I think we're witnessing the death of intellect: when you discard the evidence in favor of something that only looks right but is nonsense, there's no telling where it will end. If your profession requires you to think and produce output accordingly, but suddenly nobody thinks wrong answers matter, then your profession no longer exists.
Standing up against it and refusing to accept any form of AI anywhere is the only reasonable thing to do. And I don't know if it will make a difference.
It's only slop because anyone can make it now and we're all sick of clones.
The app is good, but the effort required to make it is not impressive at all. I think calling this slop is a misnomer. It's not slop. It's better than what most of us can do and done in a significantly faster amount of time. Calling it slop implies you can do better... which you can't.
Not saying the AI slop noise isn’t annoying though.
If you want "feedback" of the same quality and effort as the project itself, you can always go ask your beloved AI for feedback instead of wasting precious human time.
If I’m driving an AI towards finding a solution, would it be any different for a software project?
Never mind the fact that AIs of the LLM-variety haven't and aren't going to find solutions to mathematical problems.
This is empirically wrong as of early 2026.
Since Christmas 2025, 15 Erdos problems have been moved from "open" to "solved" on erdosproblems.com, 11 of them crediting AI models. Problems #397, #728, and #729 were solved by GPT-5.2 Pro generating original arguments (not literature lookups), formalized in Lean, and verified by Terence Tao himself. Problem #1026 was solved more or less autonomously by Harmonic's Aristotle model in Lean.
At IMO 2025, three separate systems (Gemini Deep Think, an OpenAI system, and Aristotle) independently achieved gold-medal performance, solving 5 of 6 problems.
DeepSeek-Prover-V2 hits 88.9% on MiniF2F-test. Top models solve 40% of postdoc-level problems on FrontierMath, up from 2%.
Tao's own assessment as of March 2026: AI is "ready for primetime" in math and theoretical physics because it "saves more time than it wastes."
You can disagree about where this is heading, but "haven't and aren't going to" doesn't survive contact with the data.
So, not autonomously.
Also how does getting into the specifics of which type of AI can solve mathematical problems helps the comparison here?

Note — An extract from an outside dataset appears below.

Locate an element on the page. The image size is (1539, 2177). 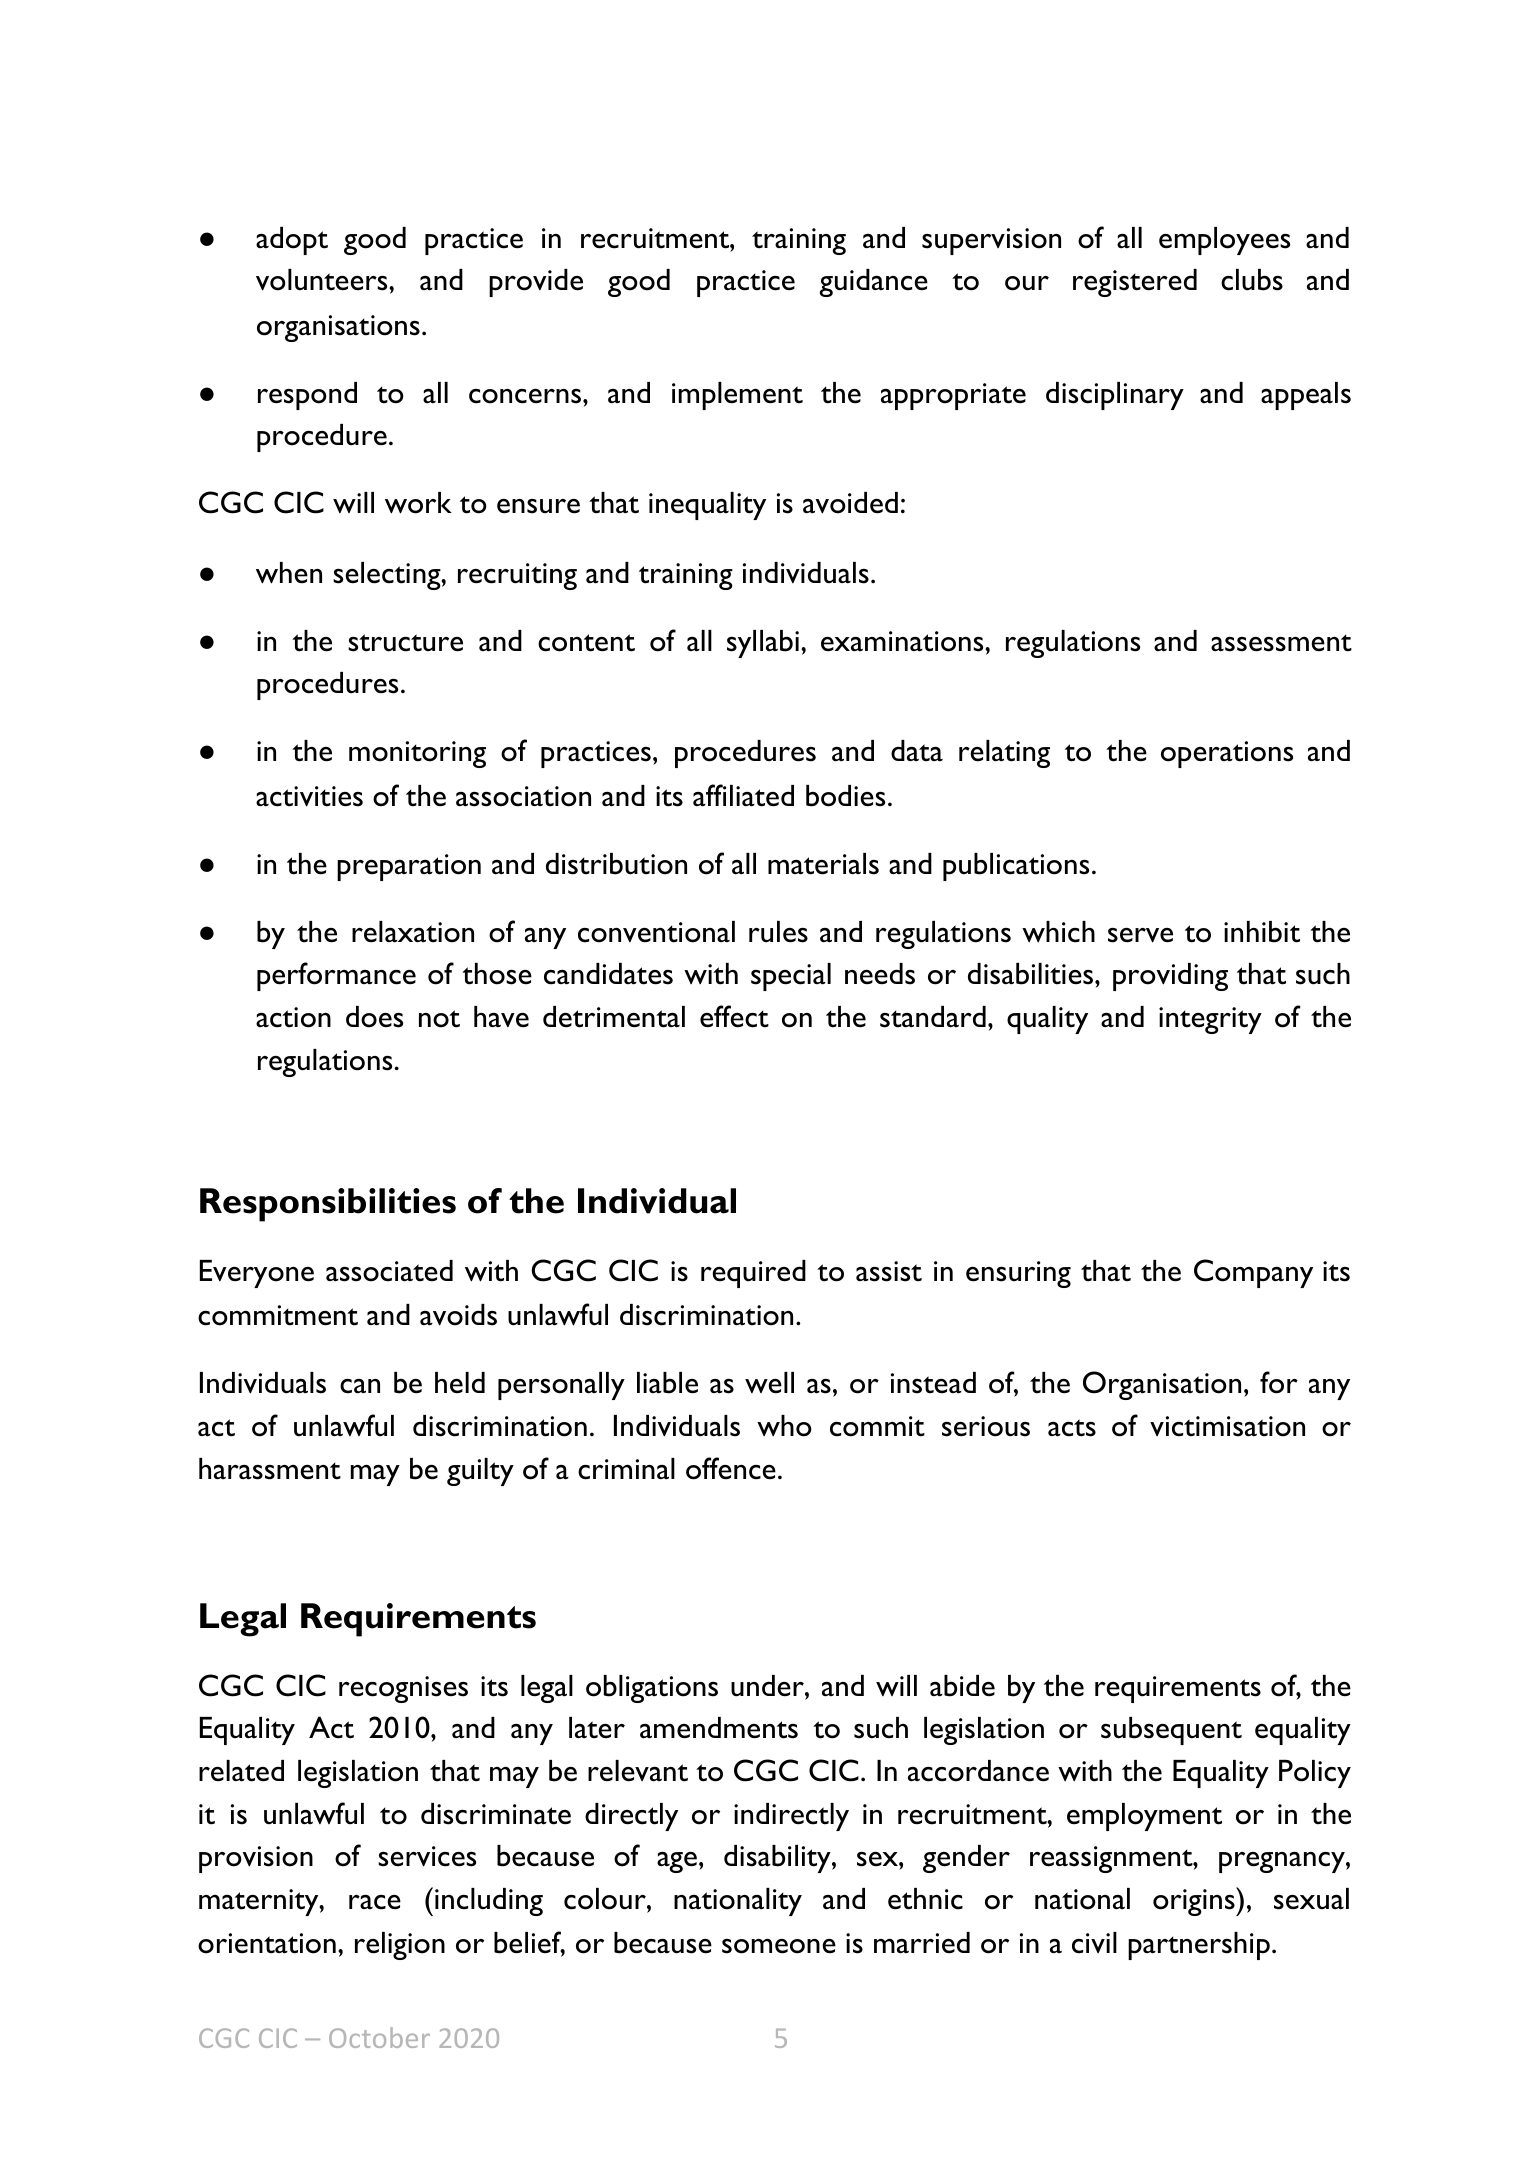
offence is located at coordinates (731, 1468).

If you think you made "cool stuff" with AI, great, enjoy it, but also please keep it to yourself because anyone else can generate the exact same thing if they want it, you are not special, and are actively downing out real human effort and passion.
performance is easy. you can craft a test suite that will allow a ralph loop to iterate until it hits the metrics.
the hard part of style/feel/usability. LLMs still suck at that stuff, and crafting tests to produce those metrics is nigh impossible.